#### Material supplied

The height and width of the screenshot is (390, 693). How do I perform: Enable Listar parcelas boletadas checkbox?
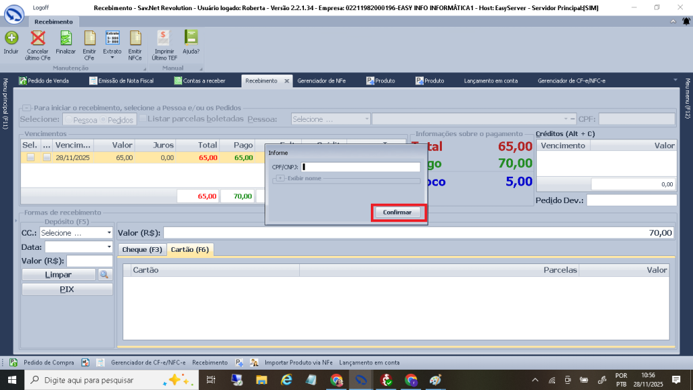(143, 119)

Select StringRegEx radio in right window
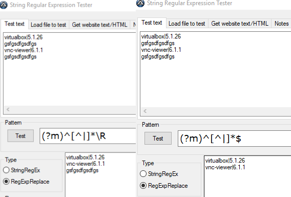coord(143,174)
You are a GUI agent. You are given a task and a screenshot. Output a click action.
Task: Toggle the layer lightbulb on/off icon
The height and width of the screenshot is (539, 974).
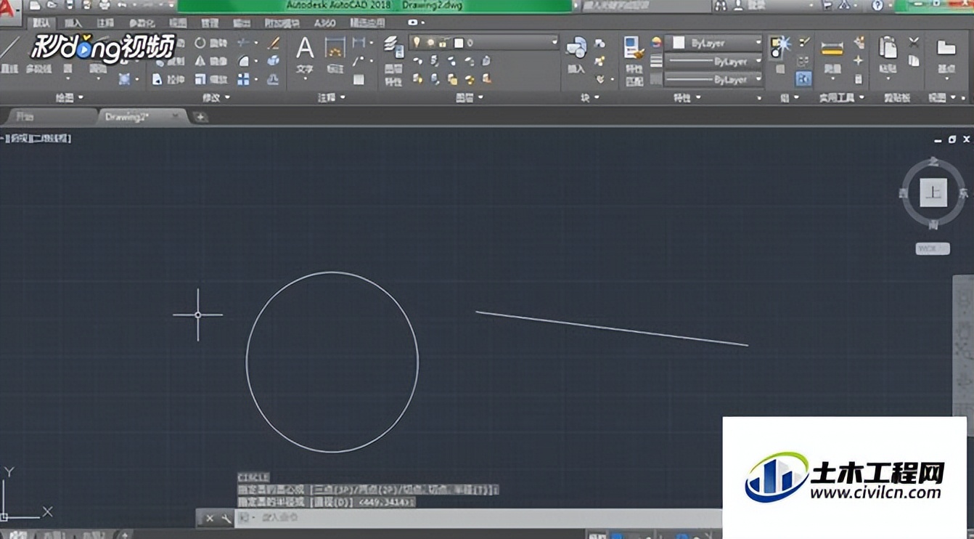[417, 43]
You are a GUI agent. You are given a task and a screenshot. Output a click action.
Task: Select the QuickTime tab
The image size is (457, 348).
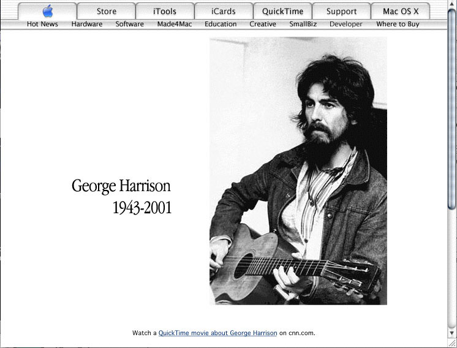click(282, 11)
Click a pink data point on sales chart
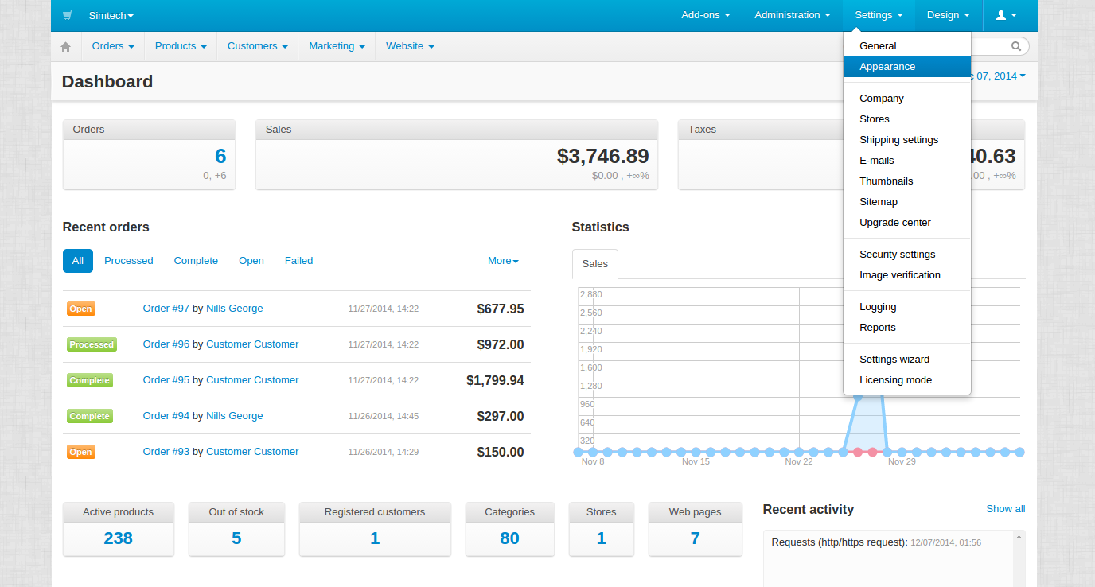 tap(858, 452)
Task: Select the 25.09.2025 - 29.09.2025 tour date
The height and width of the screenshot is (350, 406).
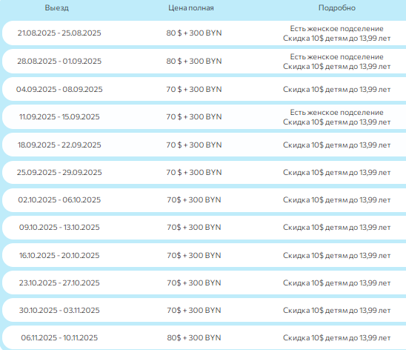Action: pos(59,172)
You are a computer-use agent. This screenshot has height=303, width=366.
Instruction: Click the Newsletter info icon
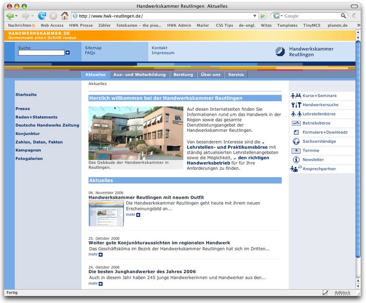pyautogui.click(x=295, y=160)
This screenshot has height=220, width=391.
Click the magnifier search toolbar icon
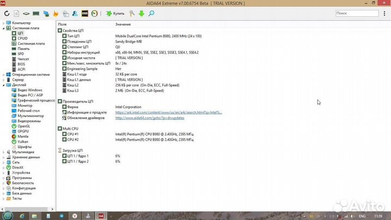tap(151, 13)
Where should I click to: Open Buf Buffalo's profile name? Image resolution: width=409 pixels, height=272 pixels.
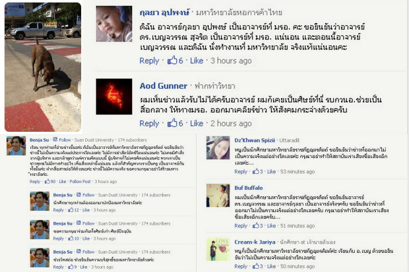(248, 188)
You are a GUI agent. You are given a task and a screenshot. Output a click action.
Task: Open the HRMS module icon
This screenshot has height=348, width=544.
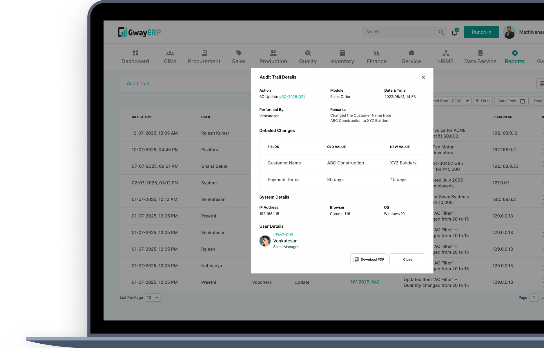pyautogui.click(x=446, y=53)
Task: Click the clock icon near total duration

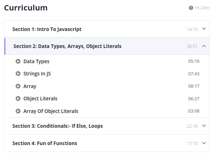Action: tap(191, 8)
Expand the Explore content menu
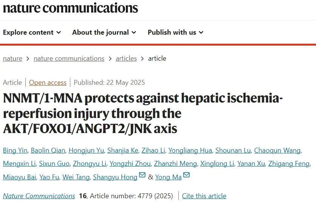Screen dimensions: 316x202 [x=32, y=32]
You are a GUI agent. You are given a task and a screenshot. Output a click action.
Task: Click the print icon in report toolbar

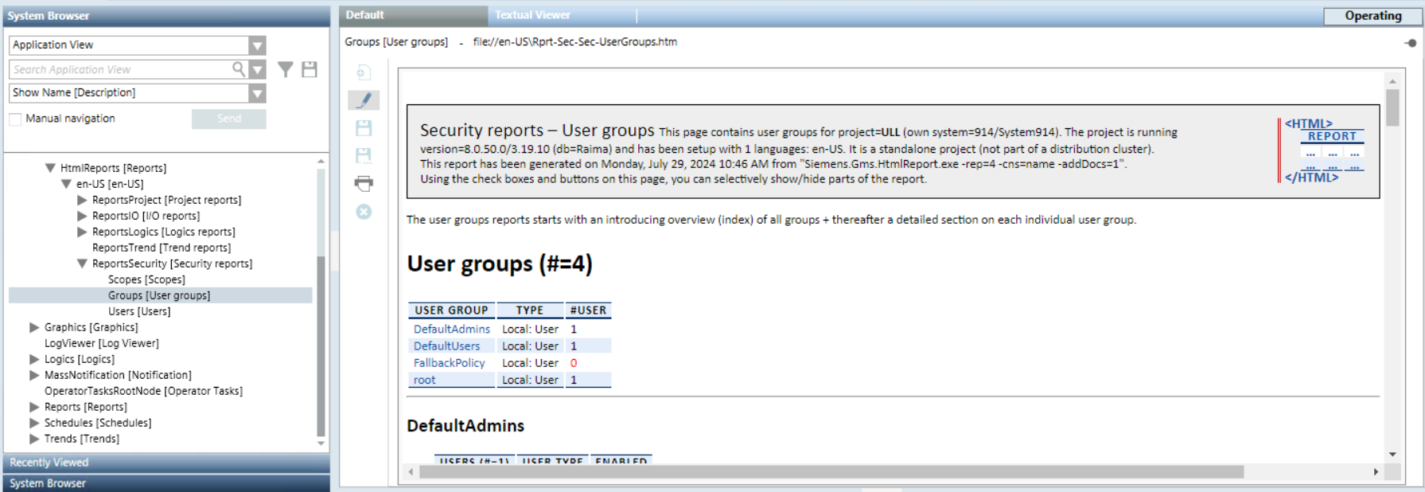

########

> **What the exercise asks**: Rewrite the lines above as a numbered list, skipping any blank lines. Omit the pictures from your list.

> **The result**:
1. The height and width of the screenshot is (390, 693). How do I perform: Enable Listar parcelas boletadas checkbox?
2. (143, 119)
3. Select StringRegEx radio in right window
4. coord(143,174)
5. You are a GUI agent. You are given a task and a screenshot. Output a click action.
6. Task: Toggle the layer lightbulb on/off icon
7. The height and width of the screenshot is (539, 974).
8. [417, 43]
9. You are a GUI agent. You are given a task and a screenshot. Output a click action.
10. Task: Select the QuickTime tab
11. The image size is (457, 348).
12. click(282, 11)
13. Click a pink data point on sales chart
14.  tap(858, 452)
15. Task: Select the 25.09.2025 - 29.09.2025 tour date
16. The height and width of the screenshot is (350, 406).
17. Action: pos(59,172)
18. You are a computer-use agent. This screenshot has height=303, width=366.
19. Instruction: Click the Newsletter info icon
20. pyautogui.click(x=295, y=160)
21. This screenshot has height=220, width=391.
22. Click the magnifier search toolbar icon
23. tap(151, 13)
24. Where should I click to: Open Buf Buffalo's profile name? Image resolution: width=409 pixels, height=272 pixels.
25. (248, 188)
26. You are a GUI agent. You are given a task and a screenshot. Output a click action.
27. Task: Open the HRMS module icon
28. This screenshot has height=348, width=544.
29. pyautogui.click(x=446, y=53)
30. Task: Click the clock icon near total duration
31. Action: tap(191, 8)
32. Expand the Explore content menu
33. Screen dimensions: 316x202 [x=32, y=32]
34. You are a GUI agent. You are given a task and a screenshot. Output a click action.
35. Task: Click the print icon in report toolbar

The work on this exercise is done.